Meses antes, la presidenta de la Junta se había hecho ilusiones con relevar a Alfredo Pérez Rubalcaba y dar el salto a Madrid. Todo estaba preparado para encumbrarla. Sin embargo, Eduardo Madina defendió sus aspiraciones y pidió que la elección se abriera a los militantes de forma directa. Díaz no se atrevió a presentarse y sus compañeros andaluces también creyeron que era mejor que se quedara en el Palacio de Santa Justa para no dañar al partido en esa autonomía. La política andaluza dio un paso atrás, pero en vez de ceder espacio a Madina se fijó en Sánchez, al que consideró más manejable que al político vasco. Díaz puso en marcha la operación con la ayuda de los barones de la Comunidad Valenciana, Madrid y Cataluña. Infravaloraron el poderío de Sánchez y su capacidad de resistencia.
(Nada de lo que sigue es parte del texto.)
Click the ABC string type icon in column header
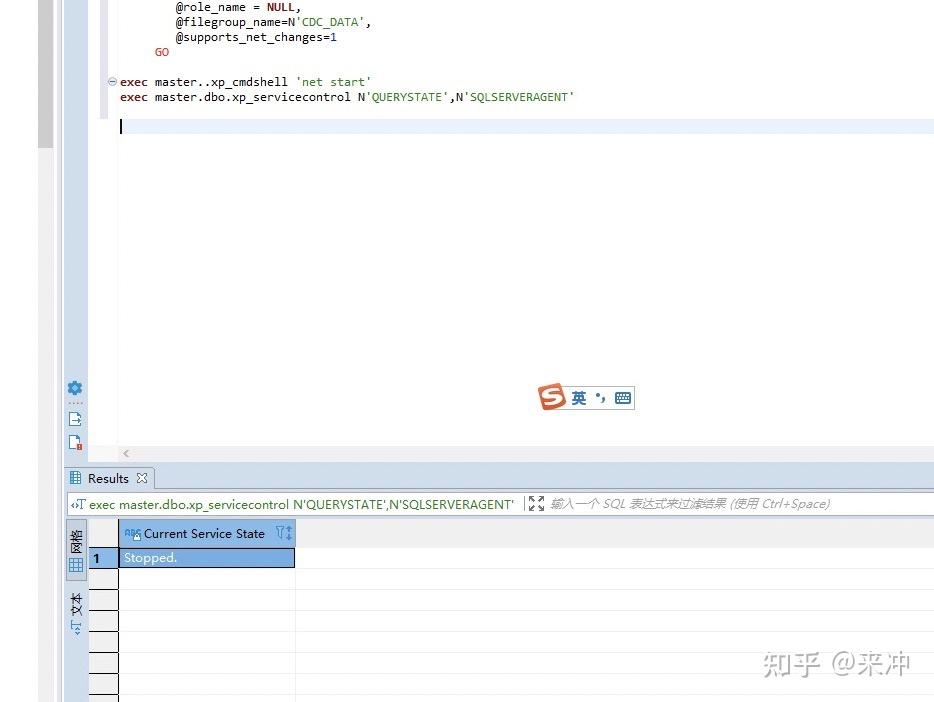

La relación empezó a torcerse muy pronto; apenas tres meses después de ayudarle a ser elegido la dirigente empezó a lanzarle las primeras pullas y a cuestionar sus opiniones. Quería dejar claro que quien mandaba en el PSOE, realmente, era ella, algo con lo que él no tragó. Él era el secretario general y el único que tomaba las decisiones: decapitó a Tomás Gómez en Madrid, fichó a Irene Lozano de UPD, defendió tender puentes con Cataluña...

Bajo el corto mandato de Sánchez (26 meses) el partido recuperó poder autonómico, aunque los resultados de las dos generales a las que se ha presentado contra Mariano Rajoy no le acompañaron. Con él al frente, el PSOE ha obtenido los dos peores resultados de la historia: 90 diputados en diciembre y 85 en junio.

Díaz quiso firmar la sentencia de Sánchez después de las elecciones del invierno pasado y ella y los barones afines amagaron con un congreso en ese momento. Lo aplazaron porque pensaron que antes tocaba «pensar en España», una expresión que la política andaluza ha repetido estos días.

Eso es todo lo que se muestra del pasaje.